-- Task objective --
In the listing below, a line holding "Hotel (152, 236)" and a line holding "Rifiuta tutti i cookie" mark the range. Retype both exactly, with all lines between them.

-- Raw data --
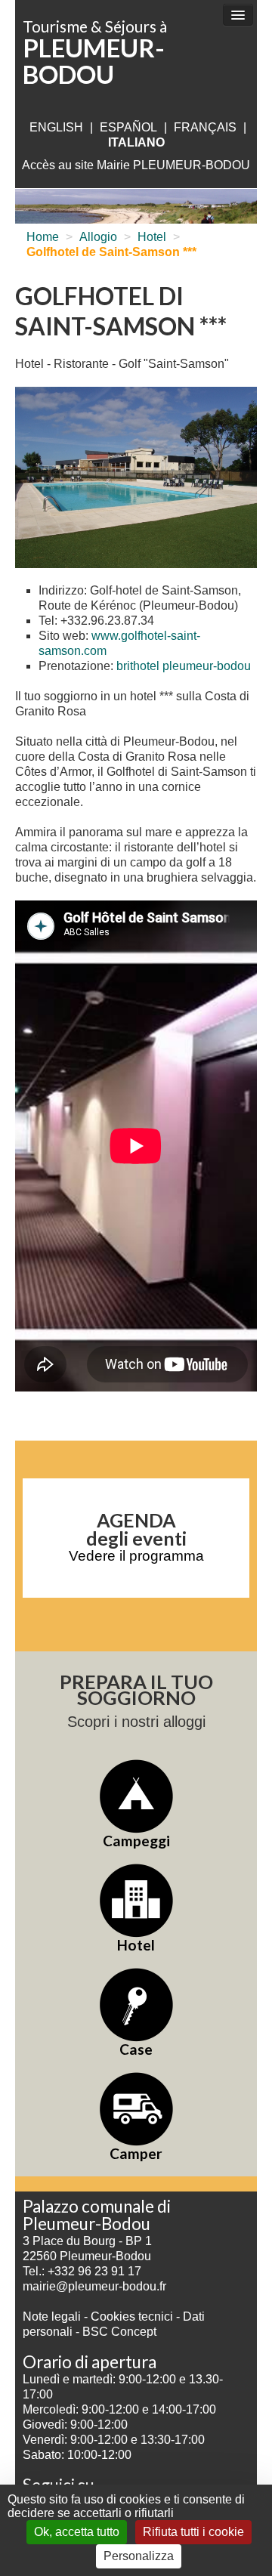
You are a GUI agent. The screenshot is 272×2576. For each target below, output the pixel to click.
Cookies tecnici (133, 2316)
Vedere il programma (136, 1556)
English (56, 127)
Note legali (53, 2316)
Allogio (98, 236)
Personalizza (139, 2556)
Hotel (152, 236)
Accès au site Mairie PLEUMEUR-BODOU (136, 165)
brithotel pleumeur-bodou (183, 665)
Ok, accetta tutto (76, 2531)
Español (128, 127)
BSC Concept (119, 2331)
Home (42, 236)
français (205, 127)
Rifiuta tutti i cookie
...
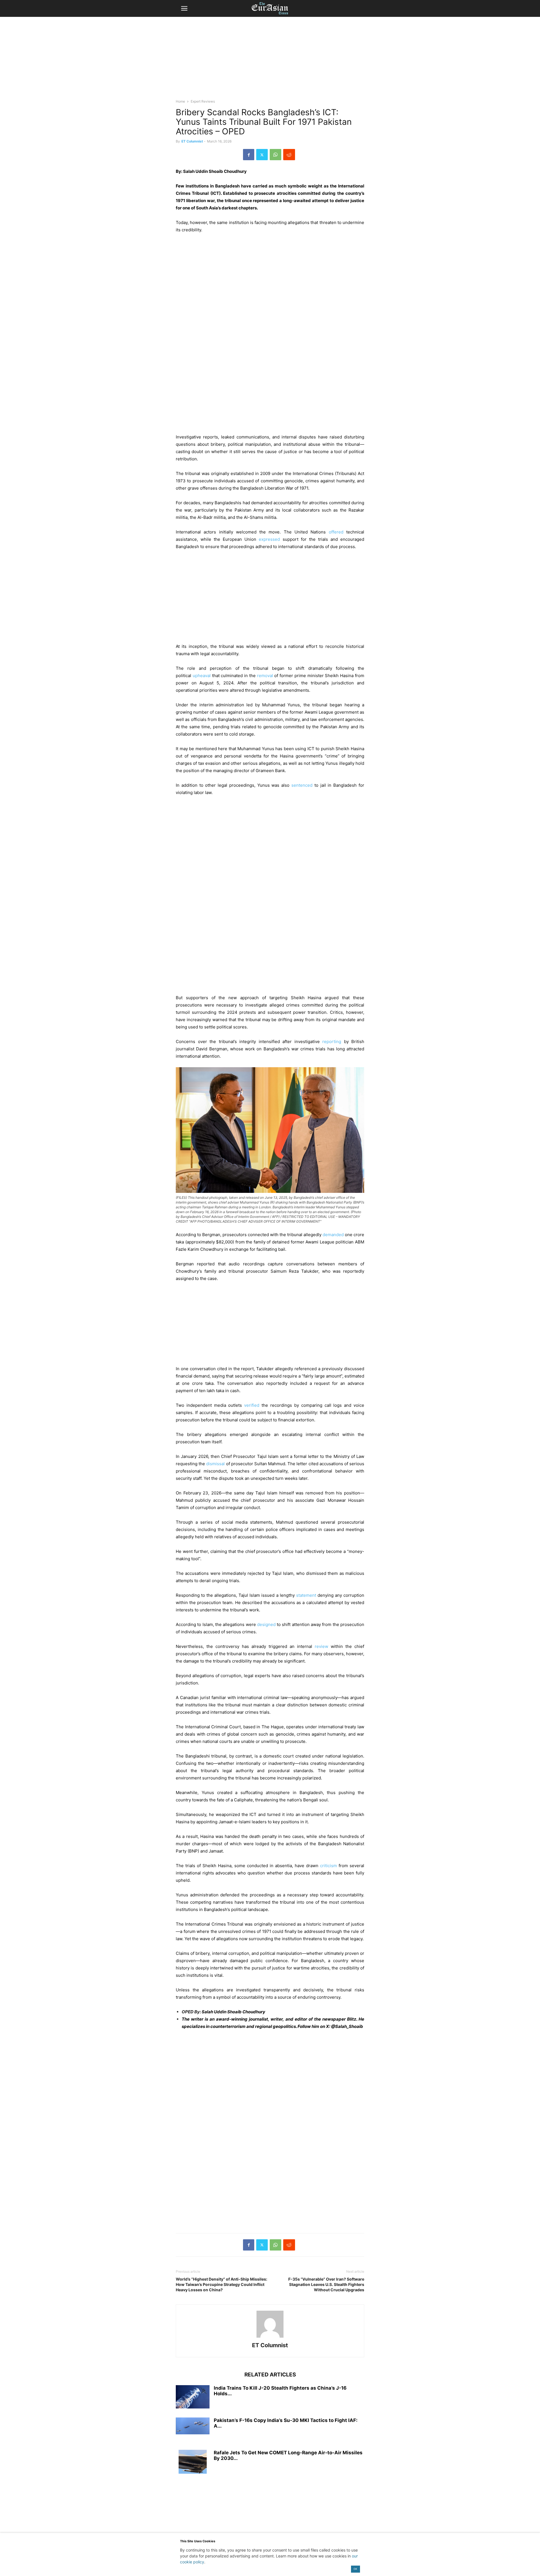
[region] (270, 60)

-- Finished task --
Hotel (152, 236)
Accès au site Mairie PLEUMEUR-BODOU (136, 165)
brithotel pleumeur-bodou (183, 665)
Ok, accetta tutto (76, 2531)
Español (128, 127)
BSC Concept (119, 2331)
Home (42, 236)
français (205, 127)
Rifiuta tutti i cookie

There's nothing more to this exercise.